My stumbling block, and it's a big one, is that toolbars are so platform and browser-specific that I feel like I am betraying some part of the computing community by such desktop excursions. Exorcise your guilt, you might say, and go completely into linux/mozilla with such a creation. Although I would love to be in a world where that would help our library's user base, the reality is that our own statistics tell us over 90 per cent of them use a combination of IE and windows. Fodder for getting more linux user groups on campus, maybe, but as a service organization I think our library has to concentrate on functions that are usable to most of the campus. Plus, I am getting seriously addicted to OS/X and Mozilla, and I find it very hard to work on anything that doesn't stare me in the face constantly.

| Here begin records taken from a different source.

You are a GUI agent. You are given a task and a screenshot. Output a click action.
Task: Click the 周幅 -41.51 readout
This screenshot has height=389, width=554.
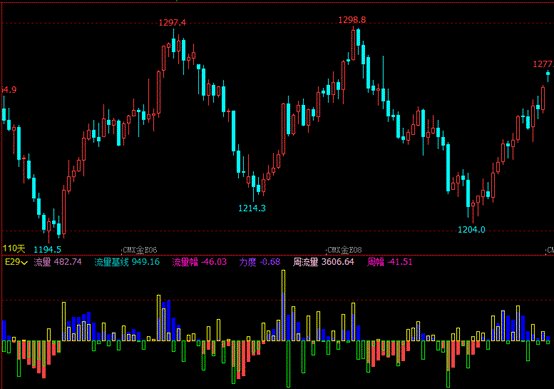point(389,262)
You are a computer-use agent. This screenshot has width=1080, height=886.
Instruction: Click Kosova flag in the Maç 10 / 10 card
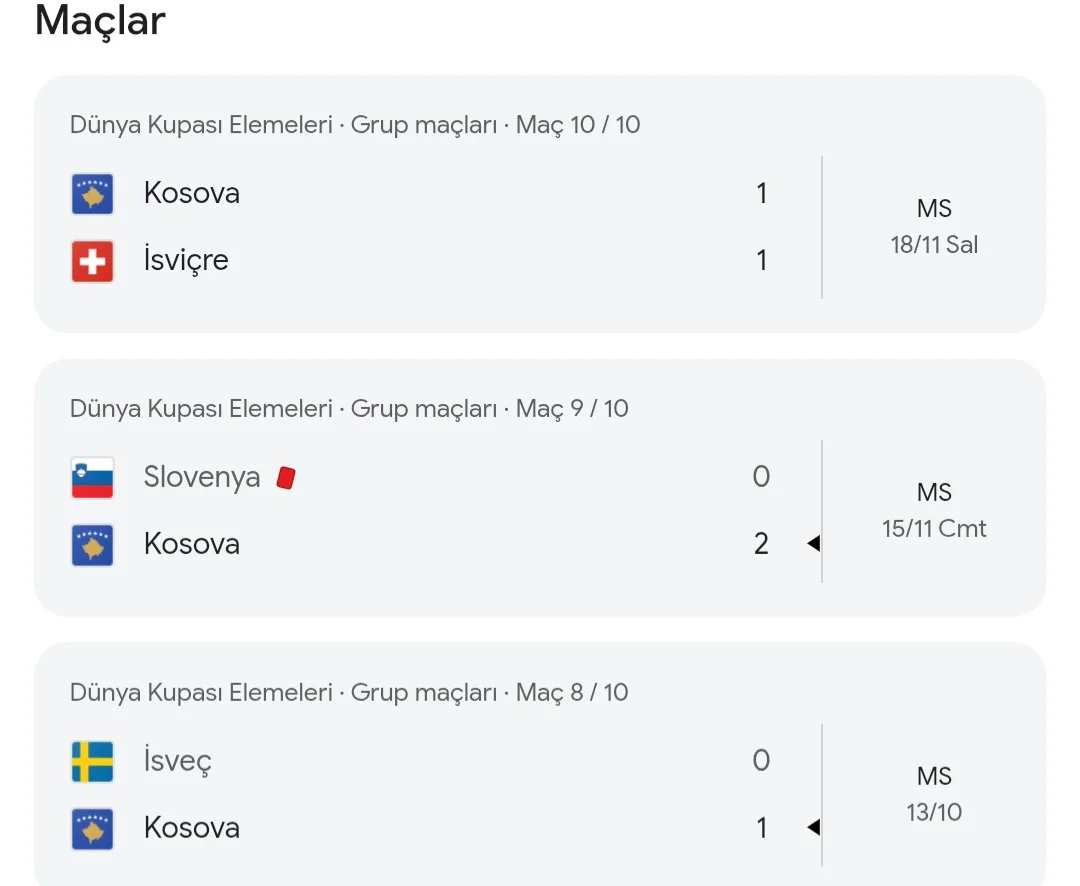point(92,193)
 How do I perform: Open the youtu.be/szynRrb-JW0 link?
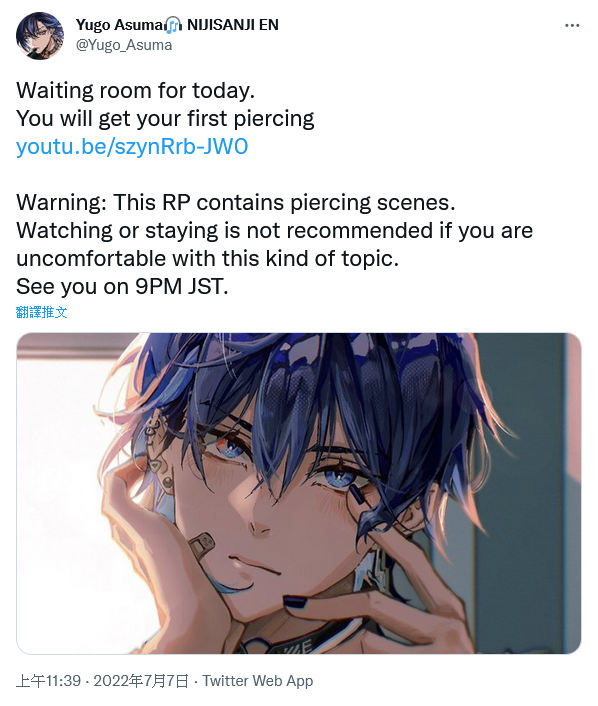click(x=132, y=146)
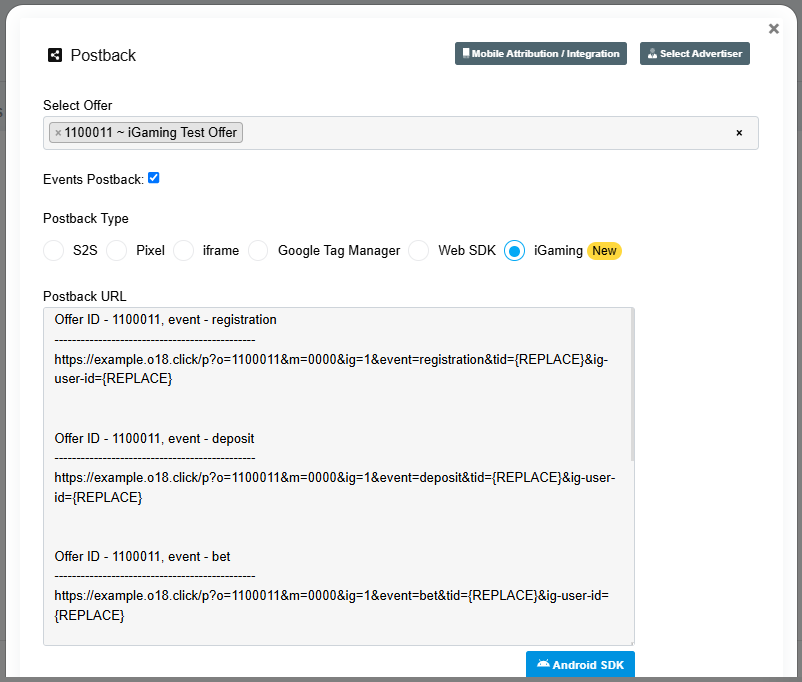Click the textarea resize handle corner
Image resolution: width=802 pixels, height=682 pixels.
[x=629, y=641]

Dan's great linkstacks experiment has some connection here, as with the toolbar, the hook is the convenience of using an application without having to work very hard. This is why I keep coming back to bookmarklets, they are so easy to deploy, and are somewhat platform and browser-independent (if you are careful enough). One idea is to stuff all the platform-specific stuff into helper applications. So you would lay out an HTML-based toolbar, have a bookmarklet open it up on the desktop, and then use a series of MIME definitions to launch the application that is appropriate for the platform. For example, checking the contents of the clipboard against the library catalogue, or docking the toolbar in a corner of the desktop and keeping it up front. It means some venturing into desktop-specific ground, but with small steps and well-defined paces.
So what do y'all think about toolbars and related plumbing issues?